文學經典時常遭受“戲說”與“假說”,兩度被搬上熒幕的《水滸傳》即是如此,將現代物欲膨脹下的情欲與功利強加在武松、林沖等人身上,成為一種新的“戲說”。從無情到深情,從無意到有意,雖然達到了取悅受眾的目的,而所傳播的觀念卻一再消解了經典的價值。人類的文明與智慧雖然不斷地被“斷章取義”,但是總會有自身的立足空間,社會觀念的傳遞不能從文學文本中被衍生出來。“原汁原味”所帶來的是有距離的對話與審視,而不是濃重的“我”在現場的感覺。王國維說:“尼采謂一切文學余愛以血書者。后主之詞,真所謂以血書者也。宋道君皇帝《燕山亭》詞亦略似之。然道君不過自道身世之戚,后主則儼有釋迦、基督擔荷人類罪惡之意,其大小固不同矣。”這顯然是“三種境界”式的解讀方法,從精神境界的角度對后主詞作出的超越性解讀。王國維將李后主痛定思痛的感性思考上升到了理性層面。他還從詞句中解讀出現代意義,這就是“三種境界”。他說:“古今之成大事業、大學問者,必經過三種之境界。‘昨夜西風凋碧樹,獨上高樓,望盡天涯路’,此第一境也。‘衣帶漸寬終不悔,為伊消得人憔悴’,此第二境也。‘眾里尋他千百度,回頭驀見,那人正在燈火闌珊處’,此第三境也。此等語皆非大詞人不能道。然遽以此意解釋諸詞,恐晏、歐諸公所不許也。”王國維的這段話對現代學人的學術理念的接受產生了不小的影響,看來超越性解讀有著獨特的理論價值。
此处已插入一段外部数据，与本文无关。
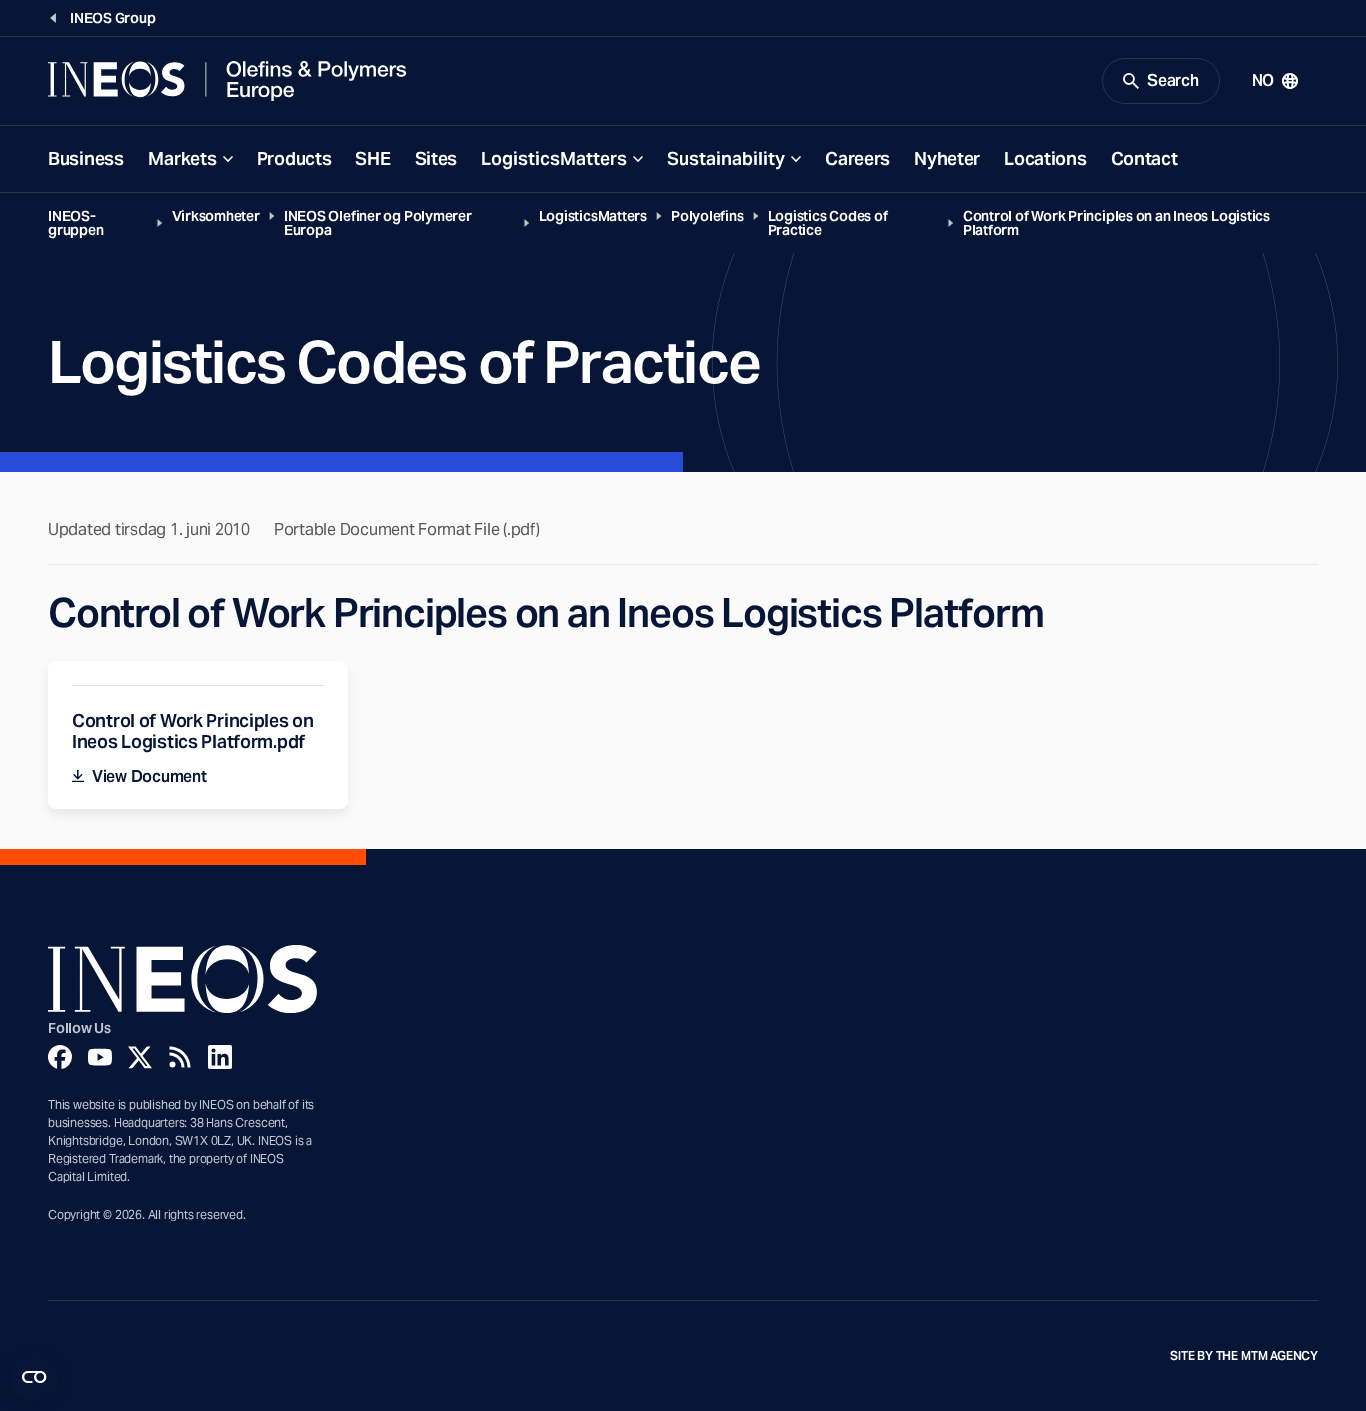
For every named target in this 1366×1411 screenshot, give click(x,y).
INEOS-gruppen (75, 223)
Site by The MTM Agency (1244, 1356)
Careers (857, 158)
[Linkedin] (220, 1057)
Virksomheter (216, 216)
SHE (372, 158)
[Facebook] (60, 1057)
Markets (182, 158)
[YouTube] (100, 1057)
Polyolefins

我們迫切需要打破文學文本定義的常規限制,大膽地跨人大文學教育視野當中,形成人文理念的更新。師者作為把關人形成了特定的對話內容,作為傳播者則是在具體場域中的操作者,如何操作、操作的程序、操作者的手藝至關重要。對話者必須要進入作品所構成的體系之中,由文本部分構成整體,再從整體分離成部分,最終融入到對話者新的知識視閾中去。而且一定以對話的形式展開文本解讀,并不斷地形成文本之間的相關性。錢穆說過:“人文科學是有生命的,有個性的,有變異的,只有具體的綜括,始可得一近是的真理。若用抽象的推概方法,則無不失敗。”雖然這里所說的人文科學僅僅是相對自然科學而言,卻與我們所說的與社會科學相對的概念通用。文學作為人文學科,從教育的理念出發,也應該是提供多元性、不確定性的自由指向;而不是一以貫之,或者像接受了十幾年的由中心思想、段落大意到以“表現”、“反映”、“揭露”、“弘揚”為關鍵詞的中學文學教育指向。基于此,筆者認為,文學教育在以美育為核心的路向指引下,適當地延展開來進入一個廣闊的“域外”世界,在這個世界中形成一個有效的傳播場則也不失為現實的通途。